Alemão naturalizado americano, Erikson sofreu bombardeio dos freudianos ortodoxos, ao concluir que a formação de um indivíduo estava em grande parte associada a vínculos psicossociais. Com base nisso, propôs uma espécie de roteiro para a criação de gente linda, bacana e sincera. Para ele, a chance de ser lindo, bacana e sincero aumenta exponencialmente se você cresce ajudado por pessoas lindas, bacanas e sinceras. Assim, pode até mesmo anular psiquismos inconscientes da infância mais tenra. Embora isso soe um tanto óbvio hoje, os freudianos ortodoxos acusaram-no de “higienismo” – “higienismo” está para a psicanálise e adjacências, assim como “golpismo” está para o petismo e adjacências. Erikson é um personagem curioso. Ao descobrir que não era filho do marido da sua mãe, mas de pai desconhecido, ele mudou o seu sobrenome judaico de Homburger para Erikson, ou “filho de Erik”, e se converteu ao luteranismo. A questão da identidade, portanto, não poderia deixar de ser central na sua obra. Ele sofreu uma crise de identidade, mas não trocou a sua por de outra pessoa, como Haddad. Se Erikson ainda estivesse vivo, eu o entrevistaria sobre o caso do petista.

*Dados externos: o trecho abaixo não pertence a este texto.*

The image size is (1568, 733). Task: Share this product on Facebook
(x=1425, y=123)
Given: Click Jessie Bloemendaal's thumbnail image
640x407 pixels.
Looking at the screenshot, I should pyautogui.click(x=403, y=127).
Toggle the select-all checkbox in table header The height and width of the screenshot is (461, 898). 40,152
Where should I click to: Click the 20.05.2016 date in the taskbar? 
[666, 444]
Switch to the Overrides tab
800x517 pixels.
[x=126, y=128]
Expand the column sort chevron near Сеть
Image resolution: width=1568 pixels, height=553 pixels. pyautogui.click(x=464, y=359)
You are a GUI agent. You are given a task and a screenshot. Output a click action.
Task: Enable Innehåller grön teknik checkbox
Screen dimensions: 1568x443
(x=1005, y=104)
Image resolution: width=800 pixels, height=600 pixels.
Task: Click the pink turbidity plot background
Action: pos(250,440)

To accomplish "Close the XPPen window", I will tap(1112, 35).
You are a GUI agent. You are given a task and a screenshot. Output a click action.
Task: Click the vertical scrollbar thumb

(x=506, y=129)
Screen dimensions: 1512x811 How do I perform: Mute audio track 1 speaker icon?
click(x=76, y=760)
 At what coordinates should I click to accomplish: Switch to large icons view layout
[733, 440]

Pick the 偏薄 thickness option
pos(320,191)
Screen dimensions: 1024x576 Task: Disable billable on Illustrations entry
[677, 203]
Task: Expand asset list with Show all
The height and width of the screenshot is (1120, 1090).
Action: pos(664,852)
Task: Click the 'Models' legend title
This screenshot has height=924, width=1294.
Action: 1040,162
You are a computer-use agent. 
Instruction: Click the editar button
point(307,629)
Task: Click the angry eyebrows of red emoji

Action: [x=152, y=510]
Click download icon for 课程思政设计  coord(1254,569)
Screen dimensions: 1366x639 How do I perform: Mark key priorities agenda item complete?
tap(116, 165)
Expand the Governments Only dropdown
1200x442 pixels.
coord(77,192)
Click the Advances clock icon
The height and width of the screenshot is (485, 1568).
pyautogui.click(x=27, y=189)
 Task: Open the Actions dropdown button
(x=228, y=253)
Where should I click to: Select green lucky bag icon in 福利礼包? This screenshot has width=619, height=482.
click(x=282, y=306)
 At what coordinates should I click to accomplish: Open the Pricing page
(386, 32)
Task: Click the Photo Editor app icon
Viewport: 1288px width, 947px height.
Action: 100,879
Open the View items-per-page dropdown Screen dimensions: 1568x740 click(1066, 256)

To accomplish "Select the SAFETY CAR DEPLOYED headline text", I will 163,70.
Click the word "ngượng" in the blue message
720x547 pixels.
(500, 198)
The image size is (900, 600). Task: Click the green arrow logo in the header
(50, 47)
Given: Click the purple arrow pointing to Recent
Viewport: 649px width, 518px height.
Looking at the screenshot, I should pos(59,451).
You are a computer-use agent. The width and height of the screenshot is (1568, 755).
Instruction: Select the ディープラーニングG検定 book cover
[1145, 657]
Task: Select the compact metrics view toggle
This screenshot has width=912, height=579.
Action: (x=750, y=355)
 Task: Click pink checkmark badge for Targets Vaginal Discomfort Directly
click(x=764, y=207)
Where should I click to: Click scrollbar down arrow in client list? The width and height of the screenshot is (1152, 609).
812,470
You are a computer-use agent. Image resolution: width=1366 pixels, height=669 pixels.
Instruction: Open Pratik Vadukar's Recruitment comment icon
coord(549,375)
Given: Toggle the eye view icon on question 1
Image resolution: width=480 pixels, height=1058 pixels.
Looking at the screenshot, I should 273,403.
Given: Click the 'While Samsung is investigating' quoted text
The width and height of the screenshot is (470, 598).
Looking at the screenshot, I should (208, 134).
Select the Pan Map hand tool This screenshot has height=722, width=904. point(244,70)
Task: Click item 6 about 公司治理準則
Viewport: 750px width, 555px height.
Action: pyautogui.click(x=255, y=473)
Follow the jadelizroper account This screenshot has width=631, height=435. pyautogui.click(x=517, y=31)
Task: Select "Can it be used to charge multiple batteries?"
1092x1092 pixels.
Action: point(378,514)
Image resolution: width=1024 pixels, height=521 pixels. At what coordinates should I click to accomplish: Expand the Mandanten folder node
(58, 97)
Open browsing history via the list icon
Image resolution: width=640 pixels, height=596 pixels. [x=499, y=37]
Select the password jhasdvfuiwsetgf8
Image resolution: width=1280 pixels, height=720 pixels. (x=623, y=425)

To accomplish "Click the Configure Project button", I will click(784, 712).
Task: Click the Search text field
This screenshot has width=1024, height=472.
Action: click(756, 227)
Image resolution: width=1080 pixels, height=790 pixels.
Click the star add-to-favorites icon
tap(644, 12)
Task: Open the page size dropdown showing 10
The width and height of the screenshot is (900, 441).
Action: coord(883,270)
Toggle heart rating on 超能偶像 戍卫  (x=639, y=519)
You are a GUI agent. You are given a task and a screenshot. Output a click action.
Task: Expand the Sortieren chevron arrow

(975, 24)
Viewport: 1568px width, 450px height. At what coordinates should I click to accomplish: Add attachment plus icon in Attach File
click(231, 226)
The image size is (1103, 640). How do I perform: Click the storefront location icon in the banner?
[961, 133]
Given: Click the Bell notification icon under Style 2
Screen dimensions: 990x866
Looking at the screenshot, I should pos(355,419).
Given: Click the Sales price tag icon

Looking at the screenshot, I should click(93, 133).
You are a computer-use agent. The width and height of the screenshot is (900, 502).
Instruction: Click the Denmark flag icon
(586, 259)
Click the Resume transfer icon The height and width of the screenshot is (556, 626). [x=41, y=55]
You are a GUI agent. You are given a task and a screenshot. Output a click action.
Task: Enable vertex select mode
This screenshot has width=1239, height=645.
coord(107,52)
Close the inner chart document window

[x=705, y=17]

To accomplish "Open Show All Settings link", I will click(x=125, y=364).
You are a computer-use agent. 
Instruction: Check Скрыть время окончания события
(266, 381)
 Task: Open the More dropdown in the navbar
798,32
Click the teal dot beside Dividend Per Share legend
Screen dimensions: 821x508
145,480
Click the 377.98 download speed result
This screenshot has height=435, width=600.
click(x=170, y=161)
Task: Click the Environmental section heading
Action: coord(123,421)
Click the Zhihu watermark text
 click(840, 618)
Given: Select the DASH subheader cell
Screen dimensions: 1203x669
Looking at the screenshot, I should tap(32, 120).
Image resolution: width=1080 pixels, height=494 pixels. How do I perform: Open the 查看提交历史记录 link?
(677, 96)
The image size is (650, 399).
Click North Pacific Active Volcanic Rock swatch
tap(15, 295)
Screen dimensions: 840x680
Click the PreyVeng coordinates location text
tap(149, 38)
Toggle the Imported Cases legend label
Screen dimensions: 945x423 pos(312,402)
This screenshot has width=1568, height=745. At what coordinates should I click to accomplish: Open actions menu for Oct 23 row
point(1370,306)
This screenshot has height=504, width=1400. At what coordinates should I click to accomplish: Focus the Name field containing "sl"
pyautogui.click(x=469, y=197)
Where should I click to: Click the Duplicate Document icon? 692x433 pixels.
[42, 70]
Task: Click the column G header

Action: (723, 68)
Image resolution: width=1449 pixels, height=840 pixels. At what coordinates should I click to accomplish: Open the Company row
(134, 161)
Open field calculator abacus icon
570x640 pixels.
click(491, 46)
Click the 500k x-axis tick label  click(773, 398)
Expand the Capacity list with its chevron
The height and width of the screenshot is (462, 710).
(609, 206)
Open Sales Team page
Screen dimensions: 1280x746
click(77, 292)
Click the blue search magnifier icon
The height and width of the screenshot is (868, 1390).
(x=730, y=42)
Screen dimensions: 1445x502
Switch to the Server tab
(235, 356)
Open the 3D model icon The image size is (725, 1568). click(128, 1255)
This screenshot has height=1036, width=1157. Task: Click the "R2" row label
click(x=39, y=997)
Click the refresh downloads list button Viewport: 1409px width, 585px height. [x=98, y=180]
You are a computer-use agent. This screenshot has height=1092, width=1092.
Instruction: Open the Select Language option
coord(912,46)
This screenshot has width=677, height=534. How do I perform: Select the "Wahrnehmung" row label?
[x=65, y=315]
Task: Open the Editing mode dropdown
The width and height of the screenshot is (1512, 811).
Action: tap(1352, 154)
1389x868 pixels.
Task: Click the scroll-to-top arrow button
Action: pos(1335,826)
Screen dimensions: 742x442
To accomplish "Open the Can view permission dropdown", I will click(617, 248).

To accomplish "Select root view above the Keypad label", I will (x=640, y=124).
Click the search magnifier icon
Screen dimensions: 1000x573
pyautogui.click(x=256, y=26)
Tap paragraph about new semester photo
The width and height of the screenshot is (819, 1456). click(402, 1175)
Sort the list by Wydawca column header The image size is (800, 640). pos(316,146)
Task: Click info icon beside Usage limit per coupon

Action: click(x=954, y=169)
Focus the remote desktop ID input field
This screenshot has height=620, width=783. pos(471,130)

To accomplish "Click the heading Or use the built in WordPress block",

Haddad Jekyll e o seu Lula Hyde não se encaixam, ainda, no transtorno dissociativo de personalidade, embora haja quem diagnostique patologia na adoração irrestrita ao condenado ou em qualquer culto à personalidade do qual autoritarismo e totalitarismos são pródigos. Fosse transtorno dissociativo de personalidade, teria se apresentado mais cedo na vida de Haddad. Não há registro de que o moço tenha se passado por Lula quando estava nos bancos do Colégio Bandeirantes. Quanto ao culto à personalidade, sem dúvida a afecção está presente na operação mental que permitiu a Haddad renunciar à sua própria. Porém não a explica inteiramente. Jaques Wagner, por exemplo, recusou-se a fazer esse papel, embora idolatre Lula.

Eu tendo a crer que o fenômeno que acomete Haddad só não causa maiores perplexidades do ponto de vista psicológico, porque hoje a identidade virou mercadoria de supermercado sujeita aos direitos do consumidor. Vende-se a ideia de que podemos trocar facilmente de características essenciais como quem troca de cuecas ou calcinhas. Ou cuecas por calcinhas e calcinhas por cuecas. É uma ideia falsa martelada na imprensa e na televisão. Ora, se você pode ser trans isto ou aquilo, qual é o problema de assumir a identidade de outro político e tornar-se um transcandidato?

Sei que “Haddad é Lula e Lula é Haddad” é um evidente estelionato eleitoral e que a minha elucubração soará desnecessária – e até mesmo tola — a vários leitores. Mas sigo espantado e intrigado, porque o caso de Haddad é único na história mundial. Será que ele vai cortar o mindinho da mão esquerda? Pior: será que já não vê o mindinho da mão esquerda mesmo o tendo conservado?

Eu ficaria mais tranquilo se Haddad afirmasse ser Napoleão Bonaparte. E pusesse um chapéu de duas pontas até o próximo 7 de outubro.